In 1886, the date of his earliest known work, Puigaudeau moved to Pont Aven, a small village in Breton that was a popular destination for aspiring artists. There, he met Charles Laval and Paul Gauguin, with whom he struck a lasting friendship. A year later, Puigaudeau was supposed to accompany Gauguin on his trip to Panama and Martinique in the South Seas, but he was unable to go due to his enlistment and military service.
In 1889, the artist visited Belgium, where he met and associated with some of the members of the Groupe des XX including Ensor, Toorop, Vogels and Meunier. A year later, he presented a selection of his work at the Salon of the Société Nationale des Beaux Arts. It was during this period that the art dealer Paul Durand-Ruel, who he met through his father, was his main patron.

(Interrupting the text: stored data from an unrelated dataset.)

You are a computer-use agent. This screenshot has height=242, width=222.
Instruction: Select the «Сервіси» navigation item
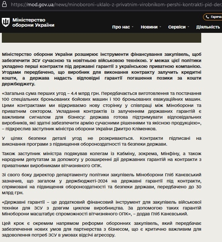(177, 27)
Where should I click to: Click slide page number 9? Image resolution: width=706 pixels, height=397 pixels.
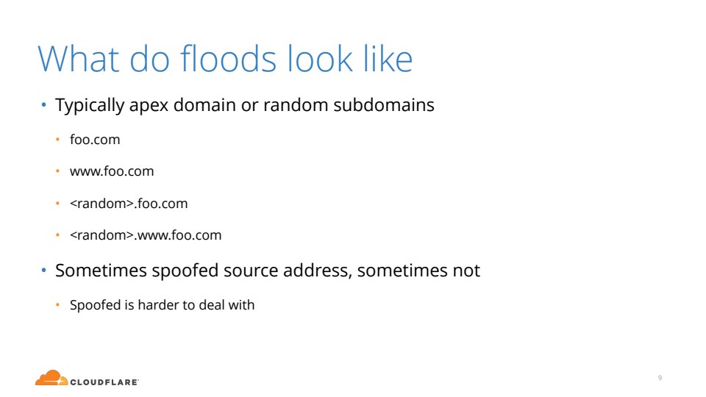(660, 378)
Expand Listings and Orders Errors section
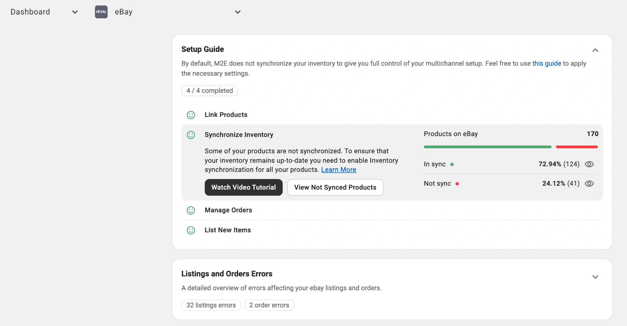 [x=595, y=277]
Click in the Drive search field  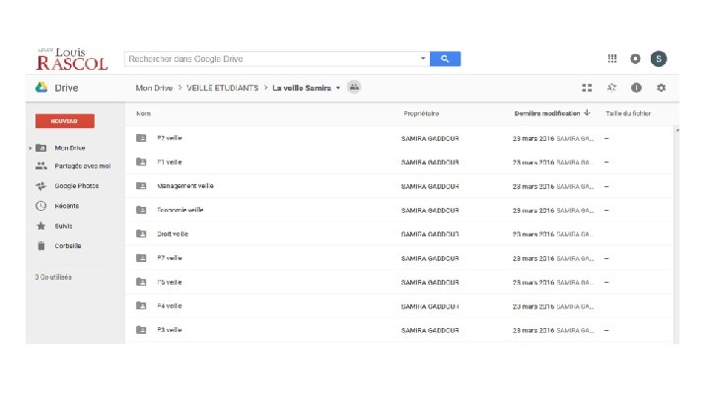click(273, 59)
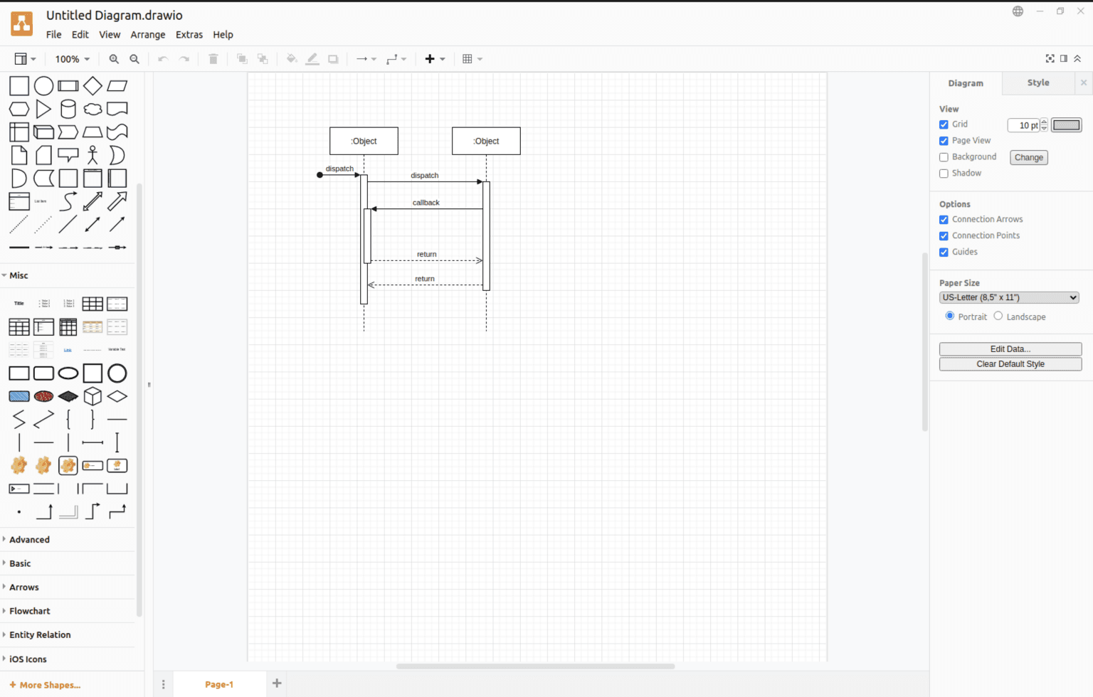This screenshot has height=697, width=1093.
Task: Select the Line Color tool
Action: [312, 58]
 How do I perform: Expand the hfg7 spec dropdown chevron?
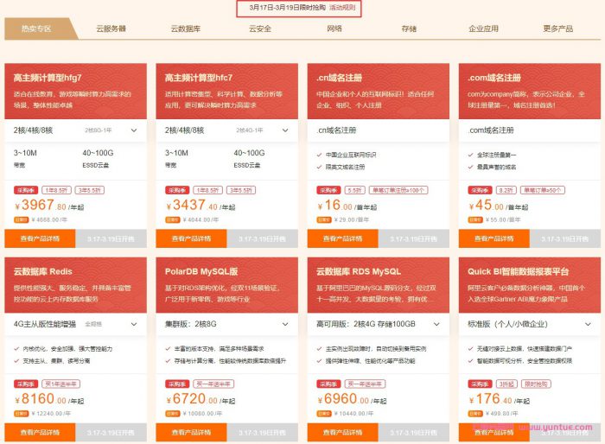134,130
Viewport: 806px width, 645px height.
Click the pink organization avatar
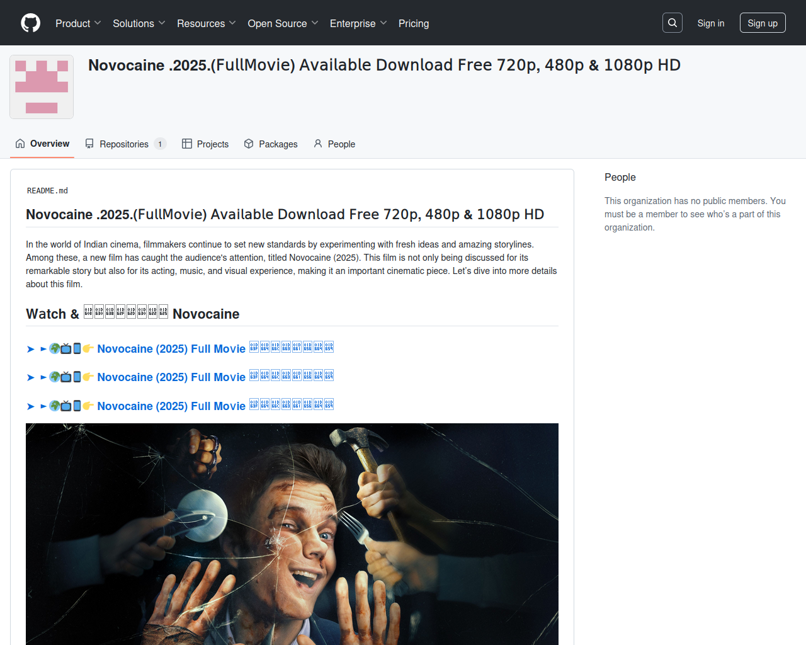tap(42, 87)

Following this, Puigaudeau moved back to Pont Aven for three years, where he spent most of his time with the American painters L. Birge Harrison and Childe Hassam, who had come to study at the Ecole des Beaux-Arts. The roundabouts and country fairs of Pont Aven fascinated him, and figure as subjects in several of his paintings from the period.
In 1897, Edgar Degas bought one of Puigaudeau’s paintings at Durand-Ruel’s gallery, and went on to become one the artist’s dealers and good friends. After his move to Sannois, a town near Paris, at the turn of the century, Puigaudeau held his first exhibition at the Galerie des Artistes Modernes in Paris in 1903. A year later, after breaking off his relationship with Durand-Ruel, the artist travelled to Venice, a city which became the subject of several subsequent paintings.

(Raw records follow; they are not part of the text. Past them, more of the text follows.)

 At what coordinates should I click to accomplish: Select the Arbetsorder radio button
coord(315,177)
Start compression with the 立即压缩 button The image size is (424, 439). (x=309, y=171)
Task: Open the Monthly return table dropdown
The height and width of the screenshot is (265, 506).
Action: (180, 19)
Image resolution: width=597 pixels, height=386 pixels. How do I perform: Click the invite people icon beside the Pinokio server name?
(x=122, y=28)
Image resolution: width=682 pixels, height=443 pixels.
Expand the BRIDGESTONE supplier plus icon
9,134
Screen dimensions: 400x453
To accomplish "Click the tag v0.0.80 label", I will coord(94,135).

Following a period of financial hardship and several moves, in 1907, Puigaudeau finally settled into the manor Kervaudu on the Le Croisic peninsula, where he held meetings and salons with various artists and intellectuals. In 1913, the artist helped establish an artist group at the harbour town, Saint-Nazaire.
The artist spent the next four years preparing for an exhibition in New York in 1919, proposed by an industrialist from Nantes. However, this show was cancelled close to the opening day, and Puigaudeau suffered severely from the repercussions of this event, and went through periods of alcoholism and depression. In 1924, Puigaudeau prepared illustrations for the novel ‘La Brière’ and others written by his relative Alphonse de Chateaubriant, but unfortunately these projects did not bear fruit either.
Puigaudeau died on September 19, 1930, in Le Croisic.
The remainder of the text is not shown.